[Saved data entries]
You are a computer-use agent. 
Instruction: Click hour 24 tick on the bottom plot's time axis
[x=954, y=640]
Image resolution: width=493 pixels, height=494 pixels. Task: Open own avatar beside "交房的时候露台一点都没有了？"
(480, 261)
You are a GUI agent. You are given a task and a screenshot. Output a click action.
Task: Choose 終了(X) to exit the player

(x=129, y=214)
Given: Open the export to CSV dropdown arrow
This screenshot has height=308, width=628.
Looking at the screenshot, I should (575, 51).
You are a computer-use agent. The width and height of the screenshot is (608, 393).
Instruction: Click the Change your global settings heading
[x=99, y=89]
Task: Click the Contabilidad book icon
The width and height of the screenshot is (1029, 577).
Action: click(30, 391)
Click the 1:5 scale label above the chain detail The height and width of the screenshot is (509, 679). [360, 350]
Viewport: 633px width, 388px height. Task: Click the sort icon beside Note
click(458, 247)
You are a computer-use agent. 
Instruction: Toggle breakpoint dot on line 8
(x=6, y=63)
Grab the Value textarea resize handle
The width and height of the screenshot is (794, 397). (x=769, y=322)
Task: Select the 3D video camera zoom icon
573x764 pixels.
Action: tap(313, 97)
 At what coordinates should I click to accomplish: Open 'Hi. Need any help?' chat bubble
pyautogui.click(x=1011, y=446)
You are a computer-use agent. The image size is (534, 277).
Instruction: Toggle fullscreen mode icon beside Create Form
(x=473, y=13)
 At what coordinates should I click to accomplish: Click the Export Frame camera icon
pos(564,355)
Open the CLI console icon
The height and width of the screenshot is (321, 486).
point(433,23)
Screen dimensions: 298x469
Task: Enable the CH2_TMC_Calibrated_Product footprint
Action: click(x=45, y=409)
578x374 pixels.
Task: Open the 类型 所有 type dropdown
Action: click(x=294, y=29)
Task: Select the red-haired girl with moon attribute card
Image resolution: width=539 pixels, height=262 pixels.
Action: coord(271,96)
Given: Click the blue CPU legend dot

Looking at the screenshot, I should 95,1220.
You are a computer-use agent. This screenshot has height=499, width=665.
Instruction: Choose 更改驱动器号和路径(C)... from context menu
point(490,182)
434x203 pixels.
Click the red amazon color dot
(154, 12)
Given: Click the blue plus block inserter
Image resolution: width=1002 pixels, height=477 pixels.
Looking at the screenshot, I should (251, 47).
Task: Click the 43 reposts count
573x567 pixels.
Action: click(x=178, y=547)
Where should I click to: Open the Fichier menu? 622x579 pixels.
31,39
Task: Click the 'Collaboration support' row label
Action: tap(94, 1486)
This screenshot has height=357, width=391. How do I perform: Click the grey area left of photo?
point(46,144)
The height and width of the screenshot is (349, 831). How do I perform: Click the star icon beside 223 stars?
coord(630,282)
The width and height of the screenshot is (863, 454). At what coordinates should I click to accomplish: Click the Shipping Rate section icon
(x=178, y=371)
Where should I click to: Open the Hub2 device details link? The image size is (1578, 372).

**INSTRUCTIONS TO FOLLOW**: Looking at the entries above, how many lines contain the word "computer"? Answer with the number alone.

**RESULT OF THIS TASK**: 5